**Given information**
= = = = =
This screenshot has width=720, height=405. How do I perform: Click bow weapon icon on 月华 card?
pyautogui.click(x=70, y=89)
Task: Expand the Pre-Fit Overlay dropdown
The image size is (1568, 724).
= = = = =
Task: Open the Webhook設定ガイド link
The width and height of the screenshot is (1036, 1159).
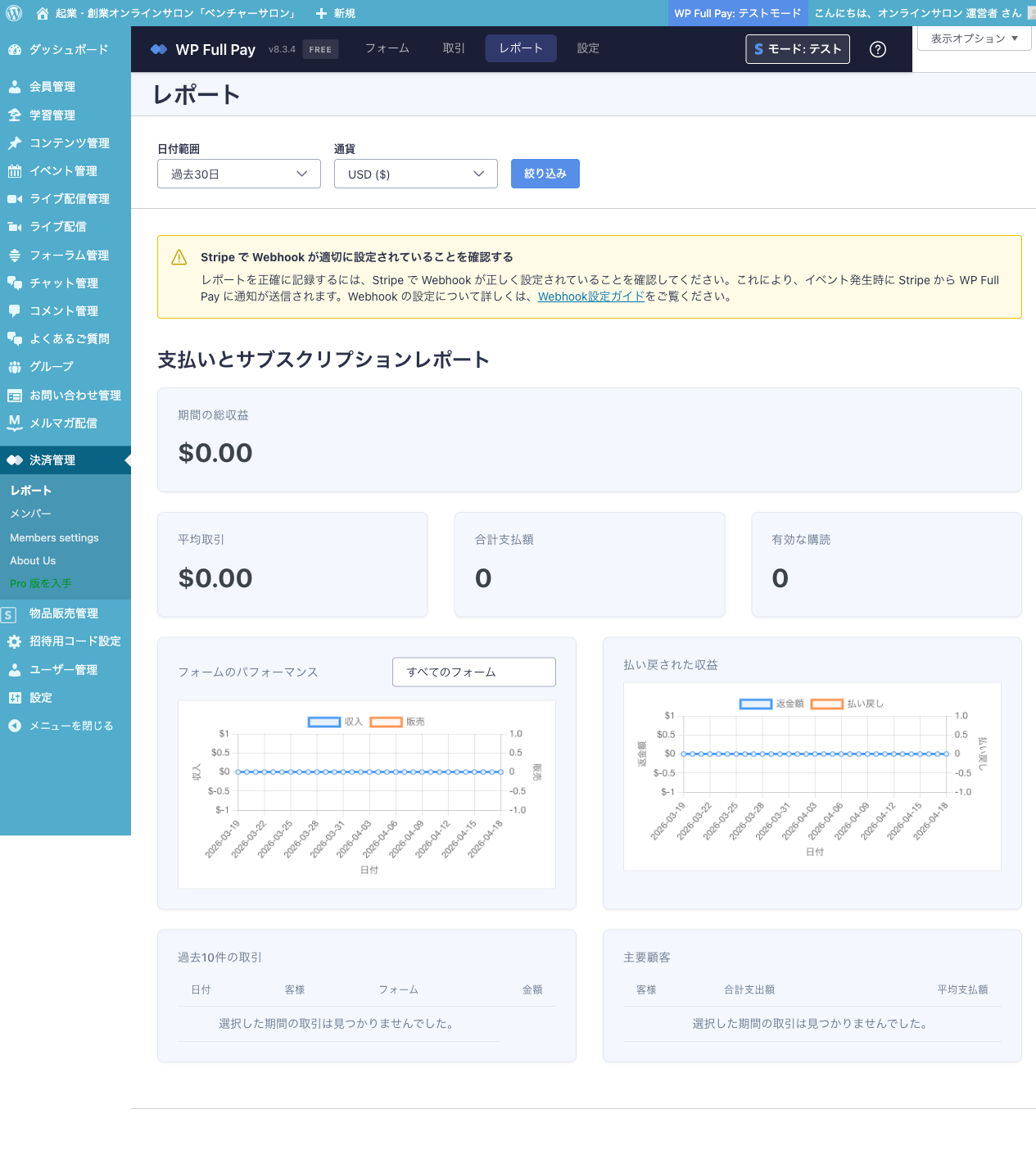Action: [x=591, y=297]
= = = = =
**What the task requires**
For this exercise, repeat exactly the lines of the data above from the one with "This screenshot has" down to the one with "The image size is (1568, 724).", both end lines included.

**Result of the task**
This screenshot has width=720, height=405. How do I perform: Click bow weapon icon on 月华 card?
pyautogui.click(x=70, y=89)
Task: Expand the Pre-Fit Overlay dropdown
The image size is (1568, 724).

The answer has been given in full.